CFP: Form and Function in the Late Medieval Bible

Version imprimable

Cet appel à contribution et cette conférence du Centre for the History of the Book d'Edinburgh pourront sans doute intéresser les chercheurs travaillant sur la Glose de la bible


Call for Papers: Form and Function in the Late Medieval Bible

The Centre for the History of the Book, University of Edinburgh, 12-14 July 2010

At the beginning of the thirteenth century a new type of Bible emerged from Paris and southern England and spread rapidly throughout Western Europe. Innovations in script and parchment enabled the creation of singlevolume Bibles, some of which could easily fit a modern pocket; other features, such as the modern chapter division, introduced unprecedented ease of usage. These Bibles became the template for Gutenberg's celebrated 42-line version and have had an influence on printed Bibles ever since. Today, hundreds of these manuscripts survive, bearing witness to one of the most popular books of the Middle Ages. The ubiquity of these Bibles has only recently been met by scholarly interest, and questions remain regarding their evolution as well as their place within the medieval university, pulpit and priory.

Hosted by the University of Edinburgh and the National Library of Scotland, ‘Form and Function in the Late Medieval Bible’ will bring together experts in medieval liturgy and sermons, art, religion and manuscripts, to examine the material culture of the Late Medieval Bible and its setting. Presentations, discussions and two workshops would draw on the wealth of manuscripts in the University Library and the NLS in analysing variants of text and layout, imagery and addenda.

Papers are invited on any aspect of the Late Medieval Bible (c.1230-c.1450) and its place within medieval religion, culture and society; sessions will address the evolution of the Late Medieval Bible, its layout, addenda and art, as well as its connection to exegesis, preaching and liturgy.

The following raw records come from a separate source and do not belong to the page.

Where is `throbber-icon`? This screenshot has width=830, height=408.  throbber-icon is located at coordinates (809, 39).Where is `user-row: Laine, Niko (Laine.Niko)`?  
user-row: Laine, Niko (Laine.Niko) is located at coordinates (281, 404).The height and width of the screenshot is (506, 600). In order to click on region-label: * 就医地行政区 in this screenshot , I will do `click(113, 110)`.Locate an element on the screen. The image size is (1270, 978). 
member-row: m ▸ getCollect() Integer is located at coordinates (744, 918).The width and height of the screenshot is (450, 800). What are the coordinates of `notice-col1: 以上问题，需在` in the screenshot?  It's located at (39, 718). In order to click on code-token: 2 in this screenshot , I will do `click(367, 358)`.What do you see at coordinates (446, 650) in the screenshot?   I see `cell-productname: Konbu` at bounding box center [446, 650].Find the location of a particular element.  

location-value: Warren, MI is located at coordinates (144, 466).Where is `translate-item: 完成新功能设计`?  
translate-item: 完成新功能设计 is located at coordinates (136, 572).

Proposals (up to 300 words) should be emailed to L.M.B@ed.ac.uk or sent to the Centre for the History of the Book, 22a Buccleuch Place, The University of Edinburgh, Edinburgh EH8 9LN, by December 20.

A small number of postgraduate bursaries will be made available towards defraying costs of travel and registration.

The date of the conference is planned to enable attendees to take part in the CHB’s Material Cultures 2010 conference, 16-18 July.